• **Source passage**:

* start *

Fig. 3. Comparison of M-ary MSK autocorrelation function, M=2,4,8,16
Fig. 4. Comparison of theoretical expression curve and signal simulation curve of 8-ary MSK autocorrelation function
Fig. 5. Theoretical expression curve and signal simulation curve of 4-ary MSK power spectraldensity function
Fig. 6. Comparison of theoretical expression curve and signal simulation curve of 16-ary MSK power spectral-density function
5.1 autocorrelation function of M-ary MSK
In Fig. 3, it can be concluded that the larger the value of M , the more the autocorrelation function is concentrated from −T to T . As a result, the amplitude between T to 2T and −2T to −T is getting lower, closer to 0. We can still conclude that there is no discrepancy between the theoretical autocorrelation function expressions in (11) and obtained from the simulation. And to understand the subtle differences between the theoretical expressions and simulation, Fig. 4 is drawn to compare the details of the octal signal as an example.
In Fig. 4, we can see that the overall shape has not changed in most of the exact matches, but there are subtle differences in the magnitude. Although this property is verified with little doubt, one can reasonably conclude that both two have approximately the same. In the simulation process, it was found that as the length of the simulated input signal n increases, the difference between the two curves will become lower, and the simulated curve will gradually approach the theoretical curve. So we believe that the reason for the slight difference in the curves is the experimental error.
5.2 Power spectral-density function
As 8-ary MSK autocorrelation function, we take the spectrum of 4-ary and 8-ary MSK as an example to verify the accuracy. Fig. 5 and Fig. 6 show that the simulation results match highly with the theoretical derivation in the amplitude of the main lobe and the first side lobe, after which distortion occurs because of the cut-off effect of the Fourier transform of the signal simulation.

* end *

• **Request**: Can you continue the passage above on M-ary MSK autocorrelation and power spectral density, picking up right after its final sentence?

• **Data lines**:
* start *

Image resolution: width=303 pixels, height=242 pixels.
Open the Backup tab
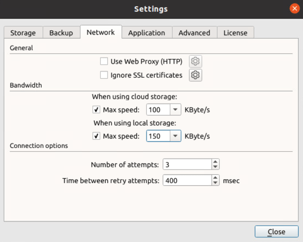[61, 33]
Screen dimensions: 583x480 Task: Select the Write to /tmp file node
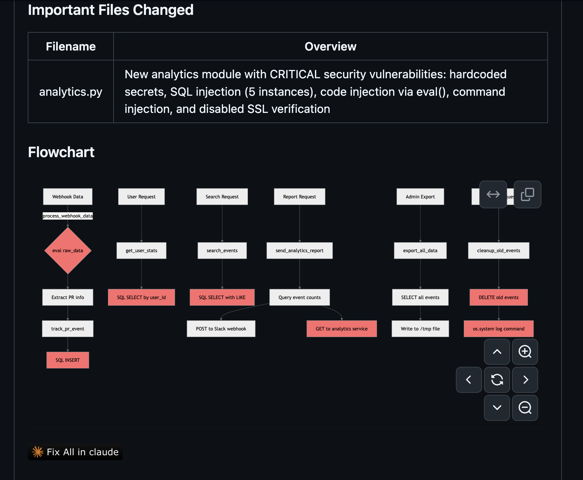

* end *

• **Task answer**:
The number of bits increases within a code element interval. This leads to the dispersion of energy in the spectrum. So it is necessary to normalize the energy to one bit when making the comparison. The horizontal coordinate is set to fTb .
The PSD for M = 2,4,8,16 is shown in Fig. 7. We can see that at M = 4 and 8 the amplitude spectrum becomes more concentrated, and the signal intensity increase more. As well known, the PSD of higher-level M rolls off much quicker than that M = 2.
Fig. 7. Normalised PSDs of M-ary MSK,M=2,4,8,16
When M = 16, the top of the lobe is flatter so that the bandwidth can be better utilized and the transmission efficiency becomes improved, but h is fixed equal to 0.5. The spectral main lobe bandwidth of M-ary MSK becomes wider substantially with the number of levels up.
In Fig. 8, the logarithmic form of the spectrum function can be seen. It is worth mentioning that the first side lobe of 4-ary MSK is lower than that of MSK, and the main lobe is higher, and the energy is more concentrated.
Fig. 8. Logarithmic form of normalized power spectral densities of M-ary MSK, M=2,4,8,16
5.3 Spectrum composition
Fig. 9 shows the composition of the spectrum of M-ary MSK where M = 2,4,8,16. Because for the case of m = 1, the spectrum with many higher-order components whose amplitude becomes extremely low and the proportion of the overall, so it is considered a variable for comprehensive analysis. For the case of m = 0, the proportion is more significant, and the subdivision is more detailed.
Fig. 9. Signal composition of MSK,M=2,4,8,16
As far as those figures, we can provide an analysis of the composition of the spectrum in detail. The first one we can see is \(S 1^{M}{ }_{m=0}(f)\) contributed the majority of the spectrum and is more pronounced when the level M increases. Second, \(S 2_{-} {\operatorname{dif}^{M}}_{m=0}(f)\) determine the shape of the top of the spectrum waveform, and the fluctuations become smaller with the increase of M, which is why the top of the lobe gets flattered within a specific bandwidth.
5.4 Fractional out-of-band power
It is also helpful to show the out-of-band power with M-ary MSK. It defines as [10]:
\(P_{o b}=1-\left\{\int_{-B}^{+B} S(f) d f / \int_{-\infty}^{+\infty} S(f) d f\right\}\) (13)
In Fig. 10, Pob is plotted against BTb for M-ary MSK where M = 2,4,8,16. We can see 4-ary MSK has less out-of-band power compared to 2-ary MSK when BTb > 0.71 , while BTb > 0.84, 8-ary MSK has less than 2-ary MSK but upper than 4-ary MSK.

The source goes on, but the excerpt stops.